While spectral count quantitation provides an accurate estimation for high abundance proteins, it is limited in its ability to quantify low abundance species. This is due to the fact that proteins of low abundance often have less than five spectral counts. ProteoIQ® allows you to quickly filter proteins with low spectral counts and then apply the hybrid precursor intensity quantitation to derive relative expression values, thus adding confidence to quantitation for proteins with even a single peptide assignment. To improve protein quantitation a user may select one of the numerous normalization procedures provided and apply post quantitation statistics.
ProteoIQ’s label free quantitation using area under the curve (LF-AUC) provides accurate and robust quantitation using intensities derived from extracted ion chromatograms for every precursor detected in the MS or MS/MS instrument files.
ProteoIQ® empowers isobaric label based quantitation, regardless of the labeling strategy employed. ProteoIQ® provides a feature rich software platform giving users the ultimate control over all aspects of quantitation. ProteoIQ® supports a wide array of experiment types including:
1. iTRAQ duplex
2. iTRAQ fourplex
3. iTRAQ eightplex
4. Tandem Mass Tags (TMT) duplex
5. Tandem Mass Tags (TMT) sixplex
Or even a custom reagent.
ProteoIQ® automatically removes peptide redundancy from multiple search engine results including Mascot, Sequest, X!Tandem and report accurate isobaric label quantitation for every peptide assignment regardless of the source of the identification. The peptide view displays all the quantitation metrics, reporter ion intensity, search scores and probabilities associated with each identified peptide.

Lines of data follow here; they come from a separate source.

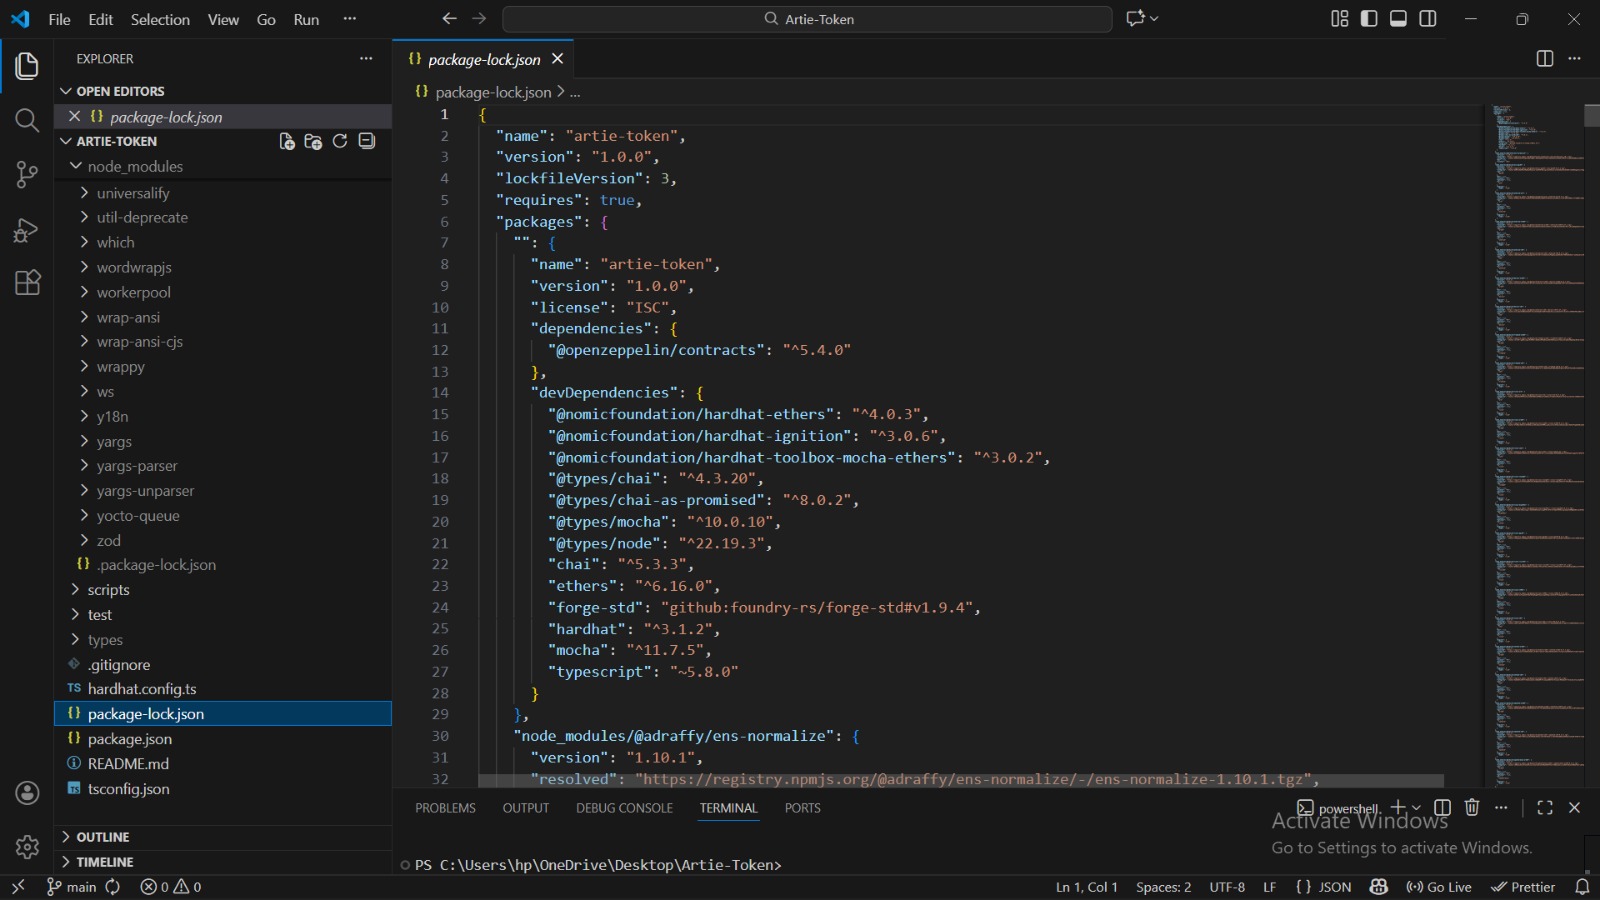Open the Extensions view
Viewport: 1600px width, 900px height.
coord(27,283)
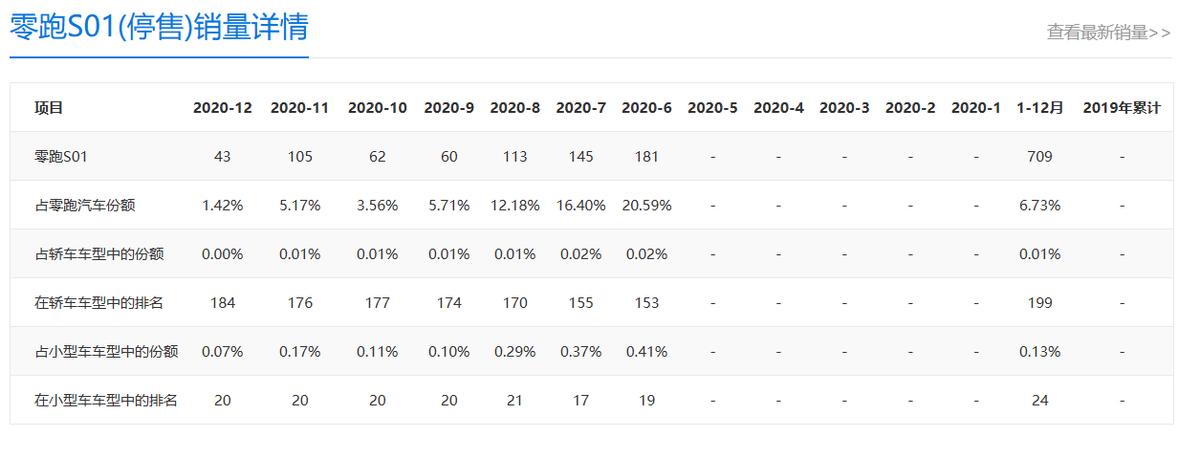Screen dimensions: 1200x459
Task: Select the 1-12月 column header
Action: pyautogui.click(x=1040, y=108)
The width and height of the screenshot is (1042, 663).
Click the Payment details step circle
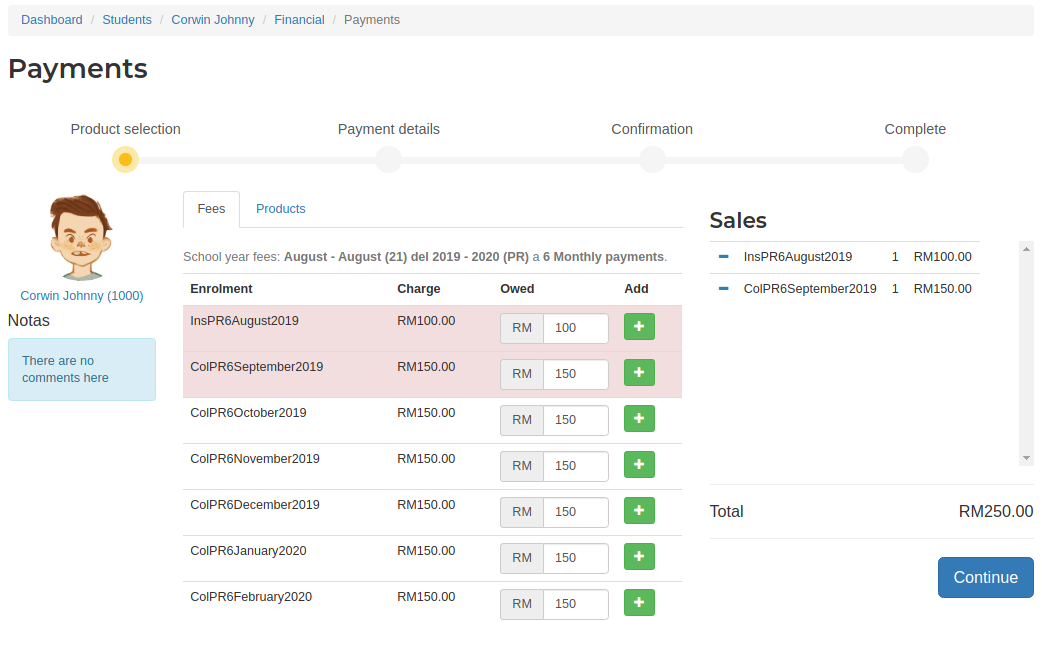point(388,160)
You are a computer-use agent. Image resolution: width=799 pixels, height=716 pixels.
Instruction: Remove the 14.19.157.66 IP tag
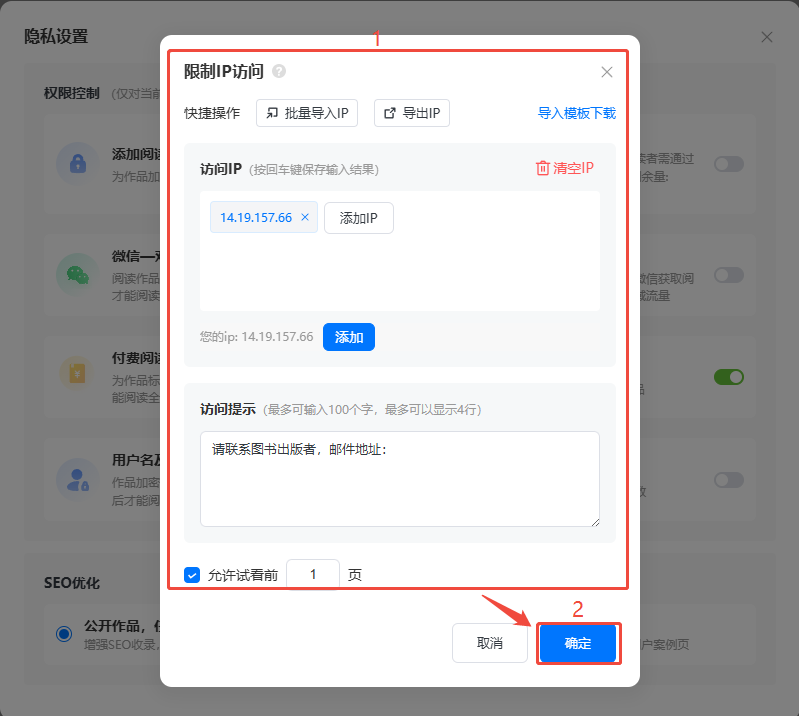pyautogui.click(x=305, y=218)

SILAC, Dimethyl, and Custom Labeling ProteoIQ® enables accurate and rapid quantitation of isotopically labeled peptides in a vendor independent software platform. ProteoIQ® allows the user to define the type of isotopic label used for the experiment making it extremely flexible for a wide array of experiment types including:
1. SILAC
2. ICAT
3. Dimethyl labeling
4. 18O
5. 15N
6. Acetylation
ProteoIQ® supports label based quantitation using any label and any instrument platform. To ensure accurate quantitation select from a wide array of quantitation parameters including, mass tolerance, retention time shifts to accommodate deuterated compounds, and S/N thresholds. Further refine label based quantitation by applying smoothing algorithms and baseline subtraction.
For most proteomic studies the question is not what proteins change expression across samples rather what is the biological significance of those changes. ProteoIQ® provides a completely customizable interface to support any form of biological annotation. Users can easily compare protein quantitative results in relation to biological pathways, protein localization, protein function, or compare to transcript abundance. Every time a ProteoIQ® analysis is performed, access is provided to the biological terms associated with the protein identification.

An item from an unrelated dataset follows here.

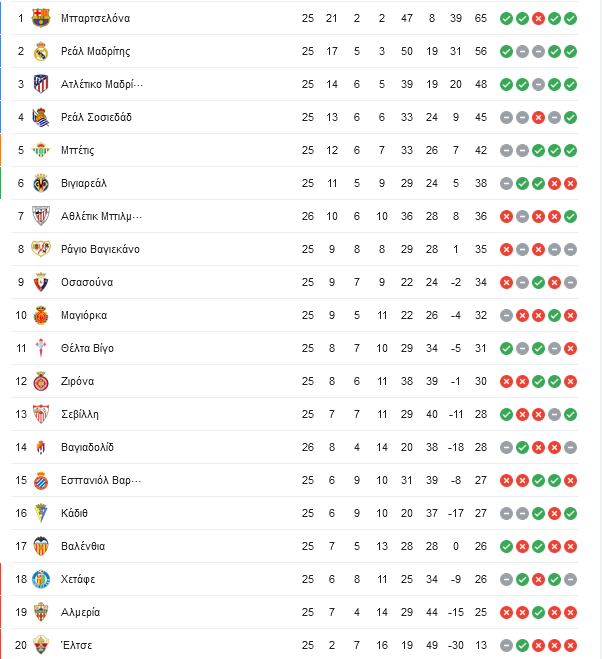Click the Έλτσε row at bottom

pos(294,645)
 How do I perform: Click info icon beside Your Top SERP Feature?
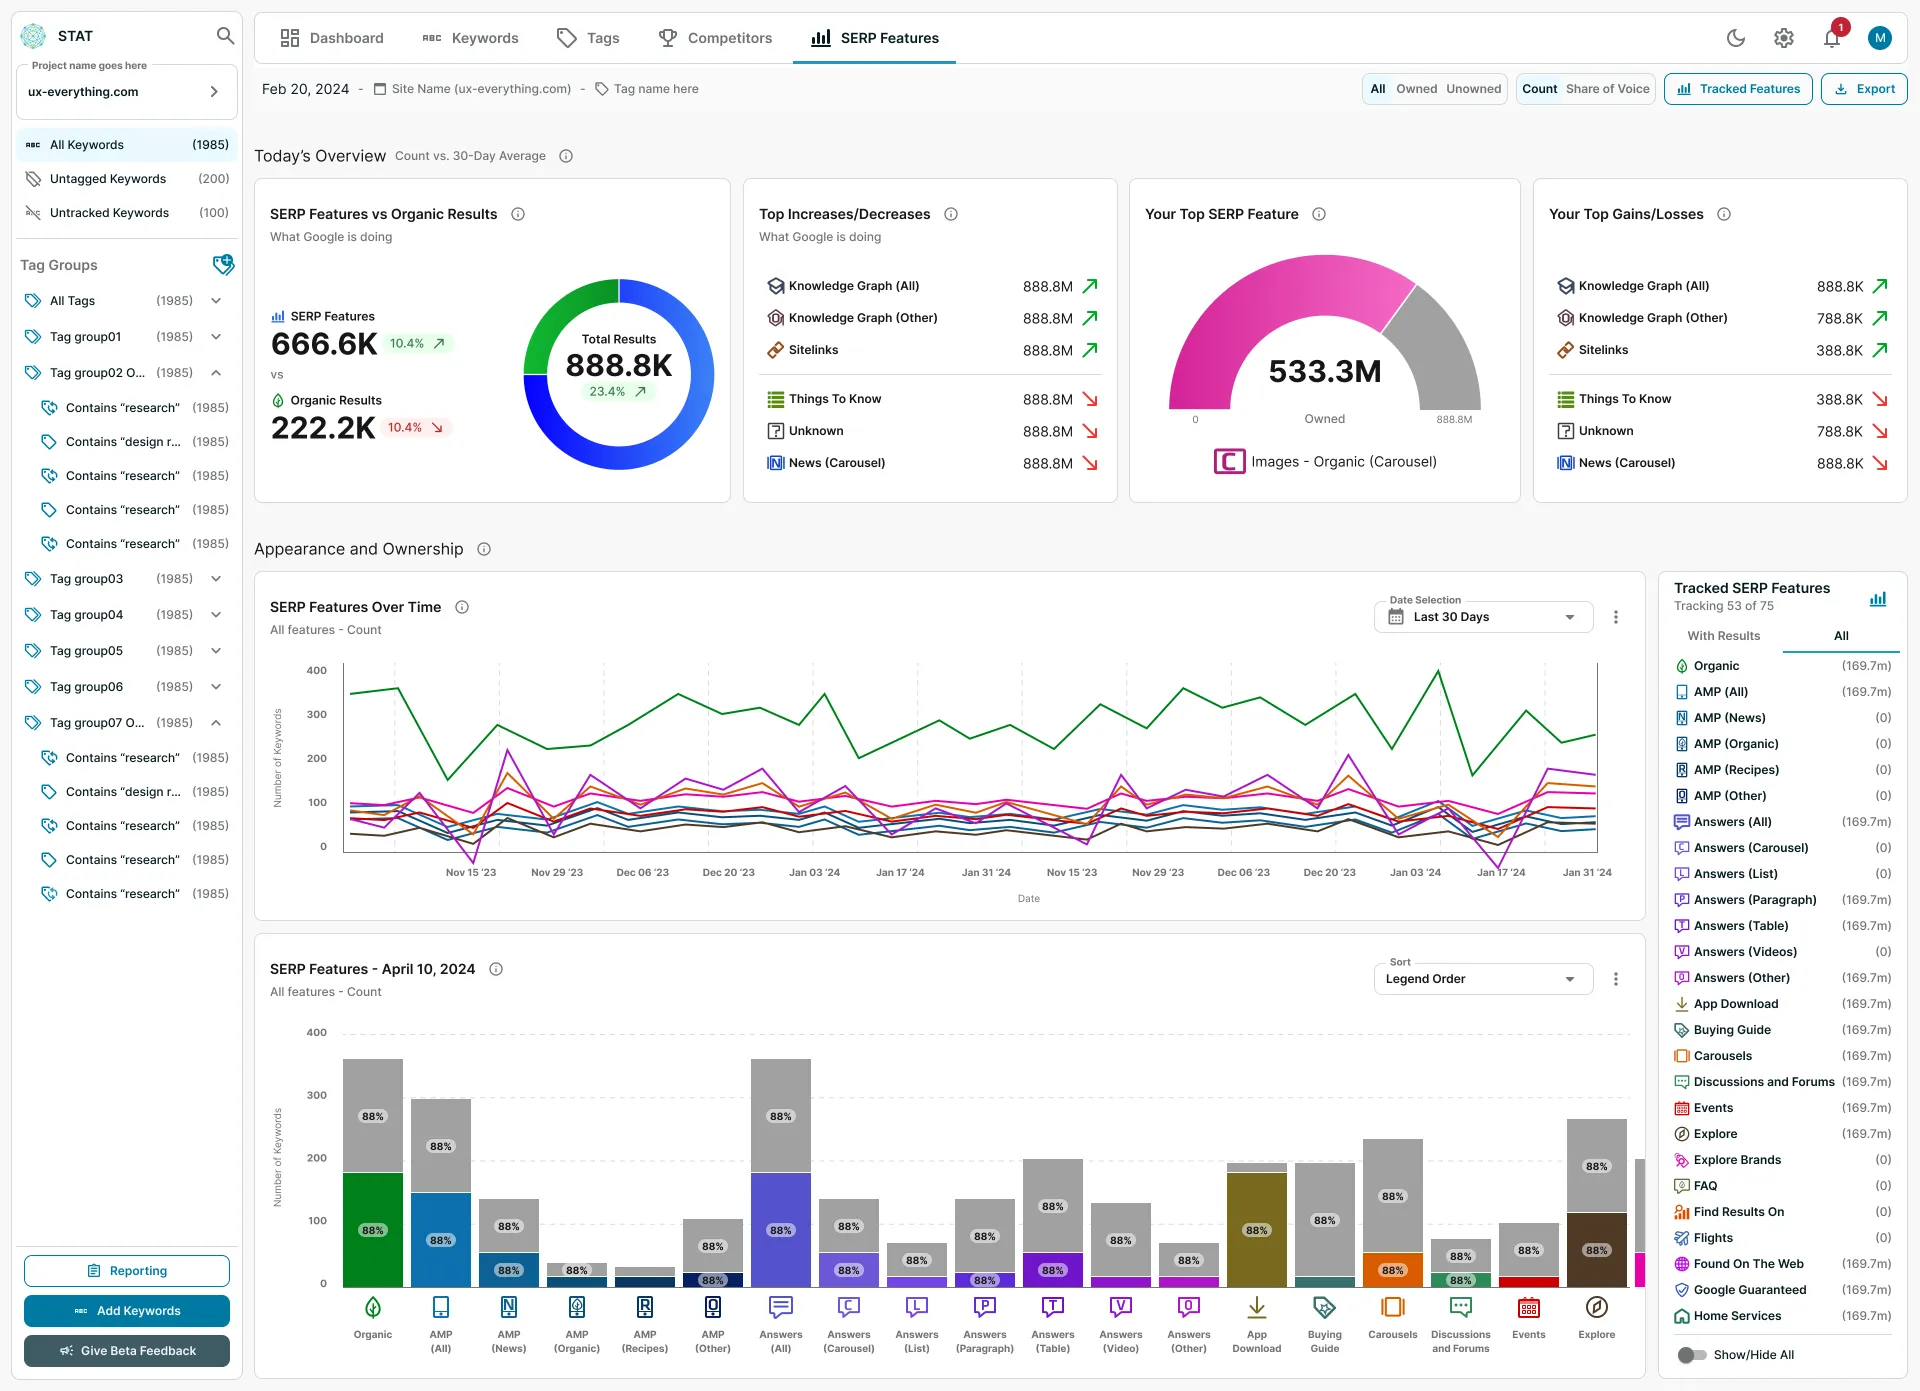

ProteoIQ® is a comprehensive suite to validate and quantify proteins by combining results from popular mass spectrometry platforms and database search engines. With dynamic extracted ion chromatogram plots, the ability to view every MS spectra at any time point and the ability to manually select a peak area, ProteoIQ® provides the ultimate level of control.

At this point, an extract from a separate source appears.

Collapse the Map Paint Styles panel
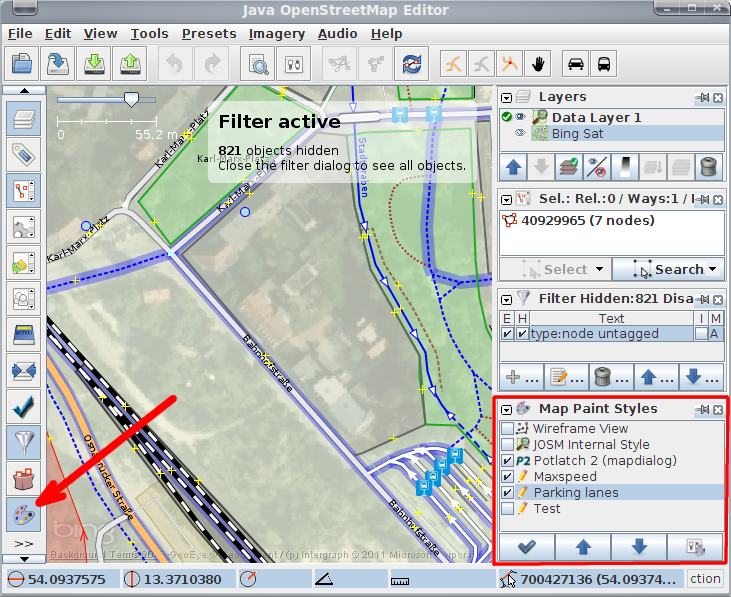Viewport: 731px width, 597px height. click(507, 409)
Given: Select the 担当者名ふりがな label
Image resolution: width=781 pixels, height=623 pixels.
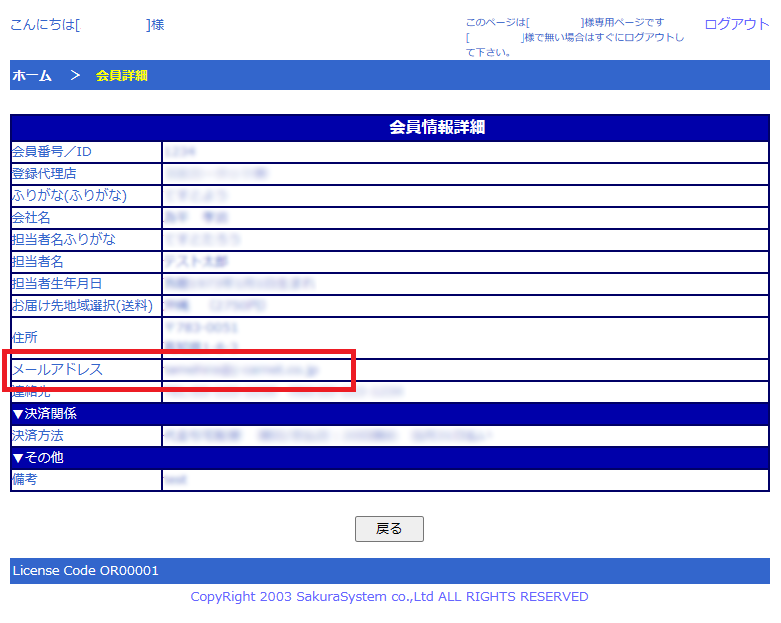Looking at the screenshot, I should point(63,240).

ProteoIQ® provides a completely customizable interface to support any form of biological annotation. You can easily compare protein quantitative results in relation to biological pathways, protein localization, protein function, or even compare to transcript abundance. Every protein identification in ProteoIQ® can be linked to any external or internal knowledge database. Custom links are provided to GenBank, UniProt, IPI, and SwissProt databases or even an in-house LIMS.